Lakers’ defense failing miserably early in season as front office puts Frank Vogel in impossible position
by @SamQuinnCBShttps://t.co/2Ow6heSynm pic.twitter.com/A0VL8ibrvQ
— CBS Sports NBA (@CBSSportsNBA) October 28, 2021
A team of bad defenders playing bad defense should surprise nobody
Now, we must acknowledge that things are going to get better, if only because they can’t get worse. The Lakers have been without LeBron for 40 percent of their five games. That hurts defensively. Trevor Ariza and Talen Horton-Tucker are probably the third- and fourth-best defenders on this roster. Neither has played a game yet. Continuity is critical to defense. The Lakers don’t have it yet. They’re going to develop it with time. Assuming you ignore seasons in which he requested a trade, no Anthony Davis defense has finished even below average since the 2015-16 season. The high-end talent and coaching here is going to matter.
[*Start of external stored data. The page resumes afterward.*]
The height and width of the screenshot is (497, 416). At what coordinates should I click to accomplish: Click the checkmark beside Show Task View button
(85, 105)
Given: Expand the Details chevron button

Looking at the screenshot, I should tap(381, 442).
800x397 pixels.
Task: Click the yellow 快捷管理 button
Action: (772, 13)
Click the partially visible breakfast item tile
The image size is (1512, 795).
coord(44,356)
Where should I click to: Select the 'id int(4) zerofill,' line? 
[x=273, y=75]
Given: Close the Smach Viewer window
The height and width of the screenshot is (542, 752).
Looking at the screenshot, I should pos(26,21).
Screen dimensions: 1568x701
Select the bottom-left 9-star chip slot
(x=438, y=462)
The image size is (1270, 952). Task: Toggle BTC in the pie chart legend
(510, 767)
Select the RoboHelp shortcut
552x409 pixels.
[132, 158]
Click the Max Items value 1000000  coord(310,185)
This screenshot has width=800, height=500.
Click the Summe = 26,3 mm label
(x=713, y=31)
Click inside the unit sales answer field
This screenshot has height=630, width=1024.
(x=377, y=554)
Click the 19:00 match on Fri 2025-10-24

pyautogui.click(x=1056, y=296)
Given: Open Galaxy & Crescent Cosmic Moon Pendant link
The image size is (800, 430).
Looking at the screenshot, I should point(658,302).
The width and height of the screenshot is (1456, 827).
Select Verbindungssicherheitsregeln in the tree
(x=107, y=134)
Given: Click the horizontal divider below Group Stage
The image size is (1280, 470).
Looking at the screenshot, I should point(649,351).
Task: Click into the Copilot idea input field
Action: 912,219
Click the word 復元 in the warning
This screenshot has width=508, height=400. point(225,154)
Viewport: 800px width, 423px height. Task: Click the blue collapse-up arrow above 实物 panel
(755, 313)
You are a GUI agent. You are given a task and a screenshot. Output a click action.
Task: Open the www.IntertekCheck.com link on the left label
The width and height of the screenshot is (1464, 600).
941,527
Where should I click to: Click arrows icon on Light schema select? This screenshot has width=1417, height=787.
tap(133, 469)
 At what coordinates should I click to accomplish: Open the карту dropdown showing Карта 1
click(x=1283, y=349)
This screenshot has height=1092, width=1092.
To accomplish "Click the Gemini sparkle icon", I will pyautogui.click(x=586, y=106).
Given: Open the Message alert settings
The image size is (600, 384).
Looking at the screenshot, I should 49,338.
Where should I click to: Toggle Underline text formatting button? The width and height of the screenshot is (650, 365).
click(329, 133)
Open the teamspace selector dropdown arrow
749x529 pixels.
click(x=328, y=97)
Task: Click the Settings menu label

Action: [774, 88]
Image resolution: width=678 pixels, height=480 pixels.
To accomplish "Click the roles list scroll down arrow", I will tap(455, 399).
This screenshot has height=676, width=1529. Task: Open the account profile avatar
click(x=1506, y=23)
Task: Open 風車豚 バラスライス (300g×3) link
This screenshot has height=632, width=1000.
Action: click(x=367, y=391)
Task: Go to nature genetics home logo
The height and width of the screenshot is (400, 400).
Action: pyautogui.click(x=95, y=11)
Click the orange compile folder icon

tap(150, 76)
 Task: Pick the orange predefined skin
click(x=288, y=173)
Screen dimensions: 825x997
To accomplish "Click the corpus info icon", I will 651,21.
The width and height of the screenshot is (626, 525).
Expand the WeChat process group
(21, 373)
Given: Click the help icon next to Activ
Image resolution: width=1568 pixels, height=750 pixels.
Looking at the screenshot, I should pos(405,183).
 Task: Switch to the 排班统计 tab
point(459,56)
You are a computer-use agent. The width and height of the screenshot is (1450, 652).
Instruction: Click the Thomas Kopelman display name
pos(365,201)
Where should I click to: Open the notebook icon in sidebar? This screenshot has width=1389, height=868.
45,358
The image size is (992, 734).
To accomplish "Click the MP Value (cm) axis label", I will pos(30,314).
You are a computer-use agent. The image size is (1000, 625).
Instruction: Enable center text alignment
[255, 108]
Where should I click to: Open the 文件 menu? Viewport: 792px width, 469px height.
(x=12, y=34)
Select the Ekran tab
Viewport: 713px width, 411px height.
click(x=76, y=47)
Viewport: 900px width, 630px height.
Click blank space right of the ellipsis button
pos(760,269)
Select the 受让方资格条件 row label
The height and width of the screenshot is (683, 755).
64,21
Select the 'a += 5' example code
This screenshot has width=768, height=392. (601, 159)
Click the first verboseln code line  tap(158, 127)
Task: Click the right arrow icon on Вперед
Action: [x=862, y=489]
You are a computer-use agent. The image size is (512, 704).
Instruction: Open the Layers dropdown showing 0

But they’re not going to solve everything, and responsibility for that falls squarely on a front office that put Vogel in this impossible position in the first place. After watching him keep the defense afloat without James and Davis last season, they seemingly built a roster this offseason under the assumption that Vogel could generate stops no matter what players he was given. That doesn’t mean Vogel isn’t blameless here. His rotations can be somewhat baffling, and to some extent, a coach is responsible for the effort of his players, but the flawed roster-building process the Lakers engaged in this offseason runs far deeper. The Lakers traded their defense for a third star without a plan to replace it.
This isn’t, in itself, an indictment of the Russell Westbrook acquisition, but rather, an indictment of everything that came after it. The Lakers, as an organization, do not seem to have fully understood the gravity of the decision that they made in adding Westbrook. As Houston learned when it literally had to abandon the center position entirely in order to make his fit work, it takes a nearly perfectly-constructed roster to maximize him. He is simultaneously one of the NBA’s most uniquely gifted and flawed players. Taking advantage of the positives means going above and beyond to cover up the negatives. It means finding supporting players that don’t compromise spacing or defense. It means complete and total organizational buy-in both financially and ideologically, the sort of attention to detail that separates good franchises from great ones.
The Lakers didn’t have that this summer. Golden State and Brooklyn are both spending in excess of $50 million in pre-tax salary on players outside of their three-highest paid cornerstones. The Lakers, with access to all of the financial benefits of being the NBA’s most glamorous and accomplished franchise, are spending a more modest $36 million (excluding dead money) on their supporting cast, according to Spotrac. They chose Talen Horton-Tucker, an unproven prospect whose poor shooting makes it unlikely that he’ll ever fit properly alongside Westbrook, over Alex Caruso, a top-flight point-of-attack defender with an excellent track record alongside James and Davis. They theoretically could have retained both had they been willing to pay a higher tax bill. Doing so probably should have been a priority after losing key defenders Kentavious Caldwell-Pope and Kyle Kuzma in the Westbrook deal. They used their mid-level exception (Kendrick Nunn) and several minimum slots (Monk, Anthony) on redundant scorers. In the process, they ignored more practical three-and-D role players, including James Ennis and Wesley Matthews, both of whom publicly lobbied for spots on the team. Of the 15 players on the roster, 10 are making the minimum salary. It goes without saying that players who take the minimum tend to be available at that price for a reason. The defect that gave the Lakers access to several of those players was poor defense.
None of this precludes the Lakers from winning a championship, and while there is no basketball justification for some of their financially-driven decisions, the talent-over-fit approach the front office took this offseason comes with as much upside as it does risk. Things are going to get better. The Lakers are going to wind up winning a lot of games based on that talent alone. There are going to be opportunities to turn the salaries of Horton-Tucker and Nunn into easier fits at the trade deadline if the Lakers want to pursue them.
But they built a roster that wasn’t designed to defend particularly well. It should therefore surprise nobody that, through five games, that roster isn’t defending very well. The Lakers replaced most of their defenders with veterans who are either past their prime on that end of the floor or never had primes in the first place. No coach could overcome that. Not even Vogel.